# Virtueller RAM?



## mp89 (14. November 2007)

Hallo,

gibt es irgendeine Möglichkeit seinen RAM virtuell um ein paar 100MB nur hochzusetzen?

Gruß 
Max


----------



## Sukrim (14. November 2007)

*hüstel* Wozu?

Du kannst zwar z.B. den virtuellen Speicher unter Windows hochdrehen, aber du bräuchtest schon eine SEHR schnelle Festplatte um dann überhaupt damit arbeiten zu können...

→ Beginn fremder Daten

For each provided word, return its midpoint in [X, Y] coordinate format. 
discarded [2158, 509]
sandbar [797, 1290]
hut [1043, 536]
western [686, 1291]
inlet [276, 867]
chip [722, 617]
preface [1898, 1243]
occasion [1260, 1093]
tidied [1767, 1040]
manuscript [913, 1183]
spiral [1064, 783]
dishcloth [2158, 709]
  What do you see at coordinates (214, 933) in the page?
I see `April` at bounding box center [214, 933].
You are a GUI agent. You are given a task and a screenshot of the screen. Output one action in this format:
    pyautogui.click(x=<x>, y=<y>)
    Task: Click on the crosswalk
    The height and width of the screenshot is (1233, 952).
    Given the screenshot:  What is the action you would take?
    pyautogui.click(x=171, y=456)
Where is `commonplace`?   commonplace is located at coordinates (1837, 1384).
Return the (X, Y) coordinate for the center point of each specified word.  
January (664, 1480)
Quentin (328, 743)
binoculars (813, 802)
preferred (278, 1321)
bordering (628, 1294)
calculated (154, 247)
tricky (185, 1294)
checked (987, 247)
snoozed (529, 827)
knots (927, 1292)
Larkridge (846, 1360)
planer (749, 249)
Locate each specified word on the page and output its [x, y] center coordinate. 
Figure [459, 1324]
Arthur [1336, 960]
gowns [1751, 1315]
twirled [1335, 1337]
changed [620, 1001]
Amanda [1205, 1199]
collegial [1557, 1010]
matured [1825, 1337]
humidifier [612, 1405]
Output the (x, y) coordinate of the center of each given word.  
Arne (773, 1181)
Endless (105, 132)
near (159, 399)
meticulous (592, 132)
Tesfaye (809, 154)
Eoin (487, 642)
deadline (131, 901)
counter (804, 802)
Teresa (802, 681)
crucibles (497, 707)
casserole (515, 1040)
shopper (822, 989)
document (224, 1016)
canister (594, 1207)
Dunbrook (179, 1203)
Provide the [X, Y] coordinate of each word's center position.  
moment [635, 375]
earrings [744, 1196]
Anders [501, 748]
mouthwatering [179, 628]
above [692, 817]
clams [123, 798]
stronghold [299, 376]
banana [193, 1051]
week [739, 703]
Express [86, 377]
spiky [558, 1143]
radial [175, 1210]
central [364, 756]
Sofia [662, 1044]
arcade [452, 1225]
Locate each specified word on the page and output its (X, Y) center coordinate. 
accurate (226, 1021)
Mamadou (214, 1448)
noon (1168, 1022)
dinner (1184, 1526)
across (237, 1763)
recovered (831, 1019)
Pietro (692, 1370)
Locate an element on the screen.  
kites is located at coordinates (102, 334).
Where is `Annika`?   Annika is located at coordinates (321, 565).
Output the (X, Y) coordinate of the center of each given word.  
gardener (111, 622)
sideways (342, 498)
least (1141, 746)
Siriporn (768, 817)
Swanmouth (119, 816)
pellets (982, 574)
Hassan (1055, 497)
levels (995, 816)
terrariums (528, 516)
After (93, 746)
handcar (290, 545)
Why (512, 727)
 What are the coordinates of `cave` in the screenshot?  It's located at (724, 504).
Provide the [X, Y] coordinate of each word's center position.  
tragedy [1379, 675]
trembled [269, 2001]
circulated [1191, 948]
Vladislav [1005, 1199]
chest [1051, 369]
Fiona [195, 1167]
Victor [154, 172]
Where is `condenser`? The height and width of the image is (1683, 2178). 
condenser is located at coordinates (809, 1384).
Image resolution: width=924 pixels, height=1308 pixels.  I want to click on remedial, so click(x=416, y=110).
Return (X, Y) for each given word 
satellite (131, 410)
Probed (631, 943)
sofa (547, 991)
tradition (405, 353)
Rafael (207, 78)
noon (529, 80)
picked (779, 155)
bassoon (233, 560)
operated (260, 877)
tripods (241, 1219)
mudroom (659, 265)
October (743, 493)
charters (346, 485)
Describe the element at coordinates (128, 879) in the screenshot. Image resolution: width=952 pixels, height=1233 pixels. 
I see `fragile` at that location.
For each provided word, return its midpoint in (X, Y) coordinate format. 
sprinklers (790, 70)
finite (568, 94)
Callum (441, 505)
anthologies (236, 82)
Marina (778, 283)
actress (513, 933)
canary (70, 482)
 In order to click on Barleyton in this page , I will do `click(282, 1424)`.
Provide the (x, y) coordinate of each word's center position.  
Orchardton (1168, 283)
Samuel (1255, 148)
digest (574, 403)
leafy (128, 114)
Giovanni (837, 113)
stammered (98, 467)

Sobald ausgelagert wird, wird's dreckig - falls du aber den Ram erweitern MUSST (z.B. um etwas rendern zu können, das gerade nicht in deinen Hauptspeicher passt) kannst du ja mal nach Virtueller Speicher googeln.


----------



## mp89 (15. November 2007)

Nene, folgendes Problem. Habe mir mal den Virtual PC (von MS) runtergeladen und kann dort nur 384MB RAM, also so viel wie ich hab, als RAM einstellen. Um mehr einstellen zu können, bräuchte ich ja dann mehr physikalischen RAM, also keine Auslagerungsdatei. Da allerdings meine Sorte von RAM sehr teuer ist( nehme an, weil veraltet) würde sich das nicht mehr lohnen aufzurüsten... Gibts da nicht ein Programm was mir mal eben 200MB mehr RAM emuliert und als physikalischen Speicher tarnt, damit ich die Einstellung hoch stellen kann?

Gruß


----------



## Raubkopierer (15. November 2007)

Wohl kaum. Denn wie gesagt erführst du dadurch maximal einen Geschwindigkeitseinbruch. Und deinen kompletten Arbeitsspeicher der virtuellen Maschine zu geben dürfte auch nicht sehr intelligent sein, da so ja ncihts mehr für Windows selbst bleibt.


----------



## mp89 (15. November 2007)

Aus diesem Grund, dass eben Windows nach Möglichkeit den virtuellen RAM nutzt, will ich ihn ja, denn wenn die virtuelle Maschine läuft, was muss denn dann windows noch groß machen? Doch wohl einfach nur im Hintergrund einige Prozesse am "Leben" erhalten oder? 
Naja, wenns so was nich gibt dann geht mein Vorhaben halt nicht... =(


----------



## Laudian (16. November 2007)

mp89 hat gesagt.:


> Nene, folgendes Problem. Habe mir mal den Virtual PC (von MS) runtergeladen und kann dort nur 384MB RAM, also so viel wie ich hab, als RAM einstellen. Um mehr einstellen zu können, bräuchte ich ja dann mehr physikalischen RAM, also keine Auslagerungsdatei. Da allerdings meine Sorte von RAM sehr teuer ist( nehme an, weil veraltet) würde sich das nicht mehr lohnen aufzurüsten... Gibts da nicht ein Programm was mir mal eben 200MB mehr RAM emuliert und als physikalischen Speicher tarnt, damit ich die Einstellung hoch stellen kann?
> 
> Gruß



Das ist nicht moeglich auf Hardwaretechnischer Grundlage, denn virtueller Ram in einem Virtuellen PC wird ganz normal in den Hardware-Ram geschrieben ... da wird also im Arbeitsspeicher Platz bereitgestellt. Folglich kannst du effektiv nur das machen, was man bei einem normalen PC auch macht ueber die Auslagerungsdatei arbeiten, aber da hast du Geschwindigkeitseinbussen im Bereich 2-3 Zehnerpotenzen je nach Guete der verwendeten Hardwarekomponenten.


----------